Assistant Examiner: Lehmann; E. E.
Parent Case Text
BACKGROUND OF THE INVENTION
This is a division of application Ser. No. 709,474, filed Feb. 29,
1968, now U.S. Pat. No. 3,544,192 issued Dec. 1, 1970.
Claims
What is claimed is:
1. A process for manufacturing shaped energy transmission arrays
having a plurality of energy transmission channels, each of said
channels extending between a first and second terminal from a
flexible energy transmission sheet having a plurality of said
channels formed therein and first and second opposed edges, said
first and second opposed edges being defined by said first and
second terminals respectively, which comprises bending said sheet
along a bend line intermediate said first and second opposed edges
so that portions of said sheet are in overlapping relation; flexing
the portion of said bent sheet extending normally from said first
edge to said bend line and including said bend line as a unit to
the desired shape other than a straight line so that said first
edge defines the desired shape substantially in a single plane
while the transverse cross-sections of said array portions between
said first edge and said bend line are substantially uniform and
substantially define said desired shape; and fixing the
conformation of said shaped array.
2. A process for manufacturing shaped filamentary arrays as recited
in claim 1 wherein said sheet is bent so that both of said first
and second opposed edges extend beyond said overlapping portions of
said sheet.
3. A process for manufacturing shaped energy transmission arrays as
recited in claim 1 wherein said energy transmission sheet is formed
by helically winding a length of energy transmission filament on a
mandrel; securing the filamentary windings together; and cutting
said filamentary windings along the line substantially normal to
the longitudinal axes of the filaments.
Description
This invention relates generally to shaped energy transmission
arrays having a plurality of channels therein and a pair of opposed
edges thereof defining a plurality of discrete inputs and a
plurality of discrete outputs of said channels respectively and to
a process for manufacturing such arrays. Shaped energy transmission
arrays are utilized wherever it is desired to transmit energy from
a plurality of outputs disposed in one configuration to a plurality
of inputs disposed in another configuration. One principal type of
shaped energy transmission array is formed from a plurality of
filaments such as electrical conductors or fiber optical filaments
disposed in side by side relation, a pair of edges of the array
being defined by the opposed ends of the filaments. For example,
filamentary arrays are frequently used in scanning and printing
devices incorporated in detectors, facsimile transmission systems,
and copying machines. Filamentary arrays formed of electrical
conductors are generally required in sequential lined printers and
electrostatic printers. Examples of shaped fiber optical arrays are
shown in U.S. Pat. Nos. 3,325,594 issued on June 13, 1967 to J. S.

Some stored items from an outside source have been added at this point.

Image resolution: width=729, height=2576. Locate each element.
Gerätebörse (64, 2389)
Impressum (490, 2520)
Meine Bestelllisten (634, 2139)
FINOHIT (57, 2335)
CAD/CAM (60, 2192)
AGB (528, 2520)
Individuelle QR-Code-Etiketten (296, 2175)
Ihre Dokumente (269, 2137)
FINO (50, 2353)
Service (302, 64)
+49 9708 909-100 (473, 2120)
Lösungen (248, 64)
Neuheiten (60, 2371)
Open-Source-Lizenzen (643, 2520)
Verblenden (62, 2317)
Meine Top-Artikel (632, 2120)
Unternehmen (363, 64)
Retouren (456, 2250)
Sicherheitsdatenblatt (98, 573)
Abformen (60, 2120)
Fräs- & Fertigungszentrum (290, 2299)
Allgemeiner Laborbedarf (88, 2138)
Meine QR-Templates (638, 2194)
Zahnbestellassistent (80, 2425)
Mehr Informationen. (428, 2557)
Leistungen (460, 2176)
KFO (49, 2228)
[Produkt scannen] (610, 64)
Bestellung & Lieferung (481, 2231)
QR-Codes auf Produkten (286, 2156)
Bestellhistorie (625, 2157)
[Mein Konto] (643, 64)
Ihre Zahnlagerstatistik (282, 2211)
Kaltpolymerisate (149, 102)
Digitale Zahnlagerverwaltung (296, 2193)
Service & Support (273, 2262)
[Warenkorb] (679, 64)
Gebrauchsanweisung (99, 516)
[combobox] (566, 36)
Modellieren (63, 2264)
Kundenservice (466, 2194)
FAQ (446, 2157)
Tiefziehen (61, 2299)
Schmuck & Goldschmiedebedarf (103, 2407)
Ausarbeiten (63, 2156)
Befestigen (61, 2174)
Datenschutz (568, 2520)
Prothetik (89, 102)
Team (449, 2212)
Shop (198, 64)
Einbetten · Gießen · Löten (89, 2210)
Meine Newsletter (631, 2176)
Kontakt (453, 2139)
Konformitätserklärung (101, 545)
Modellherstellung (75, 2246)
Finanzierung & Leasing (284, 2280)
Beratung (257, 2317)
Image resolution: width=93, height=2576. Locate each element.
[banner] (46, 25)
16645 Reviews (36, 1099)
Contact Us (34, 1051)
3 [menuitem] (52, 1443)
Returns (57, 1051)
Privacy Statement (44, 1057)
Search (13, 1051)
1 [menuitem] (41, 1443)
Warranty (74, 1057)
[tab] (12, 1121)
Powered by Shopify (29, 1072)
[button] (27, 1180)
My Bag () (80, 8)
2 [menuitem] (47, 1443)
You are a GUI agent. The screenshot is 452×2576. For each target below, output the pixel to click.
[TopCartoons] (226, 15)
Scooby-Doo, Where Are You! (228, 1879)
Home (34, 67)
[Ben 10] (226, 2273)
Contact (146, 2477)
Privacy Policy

Goldhammer et al. and 3,104,324 issued on Sept. 17, 1963 to J.
Rabinow.
In the past, shaped energy transmission arrays have been expensive
to form while the energy transmission characteristics of the
discrete energy transmission channels making up the array have
varied substantially. Thus, filamentary arrays have frequently been
formed by the laborious hand placement of each filament within the
array. Another approach, utilized to form fiber optical filamentary
arrays is to start with a plurality of fibers of substantially
uniform length and conformation, heat the filaments to the drawing
temperature thereof and draw the filaments into the desired
positions. This approach results in variations in cross-sectional
area and length among the various filaments, which in turn results
in variations in light transmission characteristics.
SUMMARY OF THE INVENTION
Generally speaking, in accordance with the invention, a shaped
energy transmission array is formed from an energy transmission
sheet having a plurality of energy transmission channels therein
and a pair of opposed edges defining a plurality of discrete inputs
and a plurality of discrete outputs of said channels respectively,
said sheet being bent along a line intermediate said pair of
opposed edges so that portions of said sheet are in overlapping
relation, the portion of said array extending normally from the
first of said pair of opposed edges being shaped so that said edge
defines the desired shape. The array may be formed of a plurality
of filaments aligned in side by side relation so that the pair of
opposed edges is defined by the opposed ends of the filaments.
Filamentary arrays may be formed from a plurality of electrical
conductors or a plurality of fiber optical filaments. The shaped
edge may be disposed in the shape of a circle or of an information
imparting symbol. The other edge of the array may be disposed in a
line or, when the sheet forming the array is folded at least twice
intermediate the pair of opposed edges, the other edge may also be
disposed in a desired shape.
The shaped energy transmission array is manufactured by forming a
sheet having a plurality of channels therein and a pair of opposed
edges defining a plurality of discrete inputs and a plurality of
discrete outputs of said channels respectively, bending the sheet
along a line intermediate the pair of opposed edges so that
portions of the sheet are in overlapping relation, shaping the
portion of the bent sheet extending normally from the first of the
pair of opposed edges to the desired shape whereby the first edge
defines the desired shape, and fixing the conformation of the
shaped array.
Accordingly, it is an object of this invention to provide a simple
and inexpensive process for manufacturing shaped energy
transmission arrays.
Another object of the invention is to provide a shaped energy
transmission array, one edge of which may be disposed in the shape
of any of a plurality of information imparting symbols.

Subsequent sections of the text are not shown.